Downed cows probably in food


Meat from cows that were illegally slaughtered at a California slaughterhouse probably entered the U.S. food supply, a senior U.S. Department of Agriculture official testified at a congressional hearing Wednesday.

The number of cows is unknown but probably exceeded the two shown in videos taken by an undercover animal-rights worker at the Westland/Hallmark Meat plant, which last month recalled 143 million pounds of beef, the largest meat recall ever, said Richard Raymond, the USDA's undersecretary of food safety.

The beef poses only a "remote" health risk to consumers, the USDA has repeatedly said, and no illnesses have been reported.

But members of Congress noted that it can take more than a decade for humans to develop symptoms of the fatal brain illness that can come from eating beef infected by mad cow disease. In its processing, Westland/Hallmark did remove parts of the cow most likely to pose a risk of the disease. That mitigates 99% of any possible risk to consumers, Raymond said. Since June 1, 2004, only two of 759,000 animals the USDA sampled had the disease.

The president of Westland/Hallmark, Steve Mendell, also testified that two cows shown in the videos probably had been illegally slaughtered. His lawyer, Asa Hutchinson, said later the meat could have been pulled out of the production line.

The videos showing abuses of cattle at the Chino, Calif., plant were shot by a worker for the Humane Society of the United States and supplied to the USDA.

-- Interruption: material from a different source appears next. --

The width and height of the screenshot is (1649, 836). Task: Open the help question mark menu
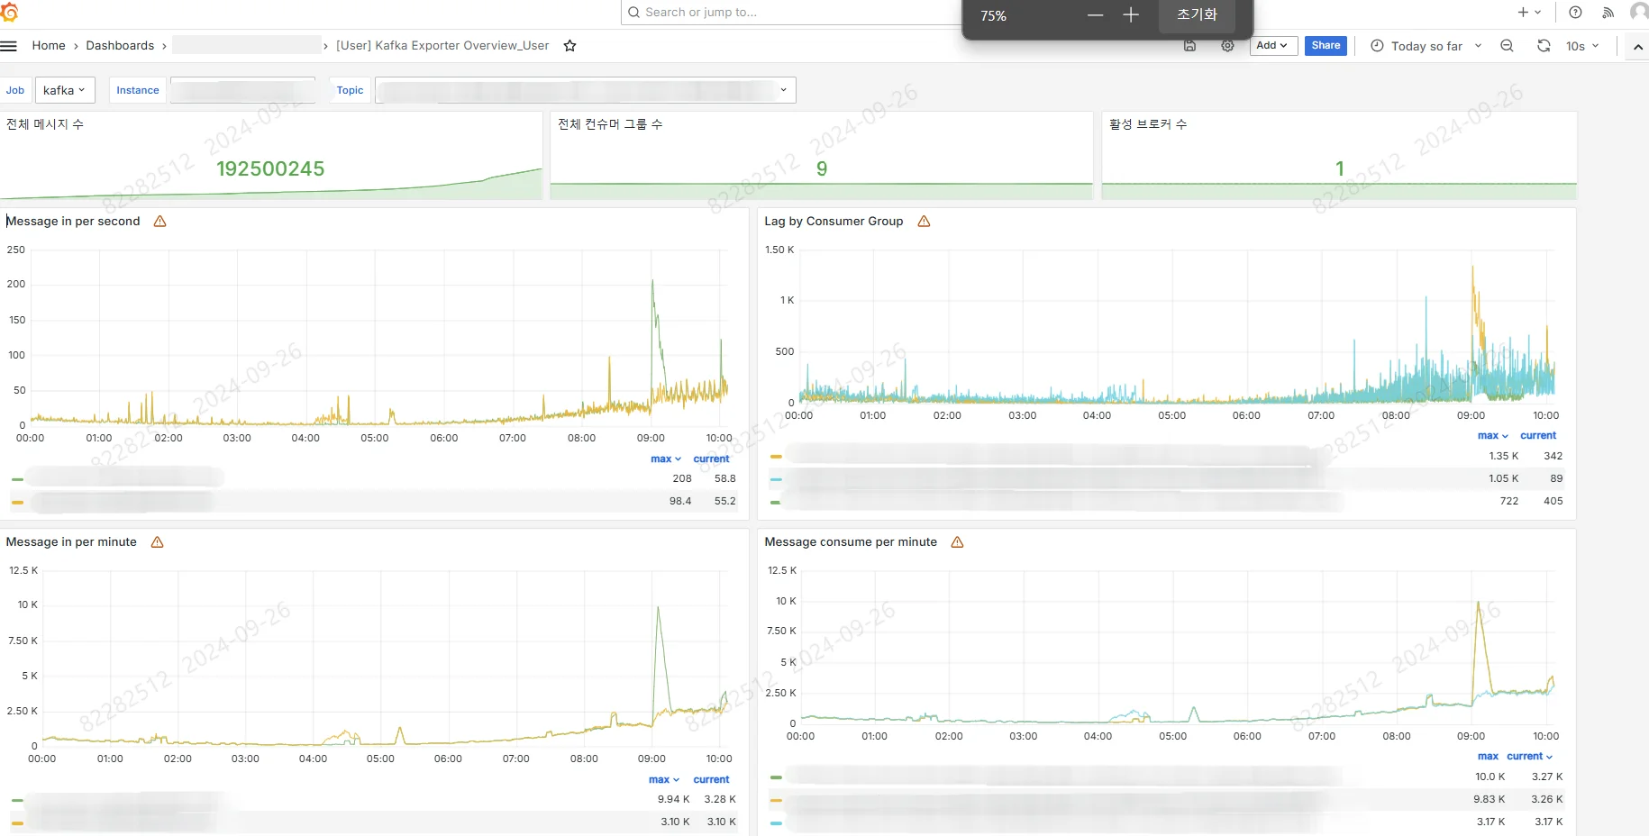[x=1575, y=13]
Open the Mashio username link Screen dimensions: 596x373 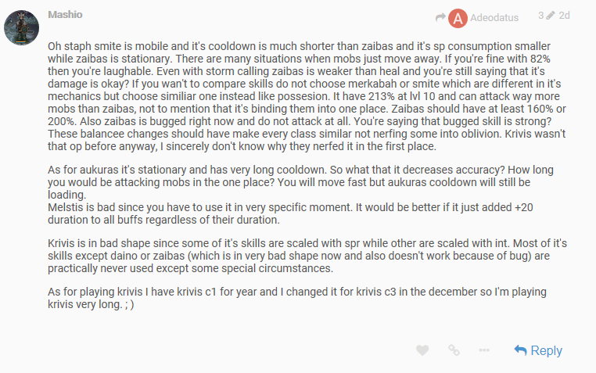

Mendell had provided written testimony that the cows that were unable to walk, shown in one video he had seen, had been euthanized and not slaughtered. Cattle that cannot walk are generally banned from the food supply because they carry a higher risk of mad cow disease, E. coli and salmonella contamination.

Mendell was shown another video Wednesday -- which he said he hadn't seen, but which had been available for weeks on the Internet -- that showed a cow unable to walk being dragged into the plant's kill box.

Rep. Bart Stupak, D-Mich., asked Mendell if it would be logical to conclude, based upon the videos, that two cows that couldn't walk were illegally slaughtered.

"That would be logical," Mendell replied.

The Humane Society's second video precipitated the beef recall Feb. 17 after the USDA found that the USDA veterinarian at the plant wasn't always called to check a downed cow. Cattle can be slaughtered if they go down after a pre-slaughter inspection and a USDA veterinarian finds their injury does not pose a food-safety risk.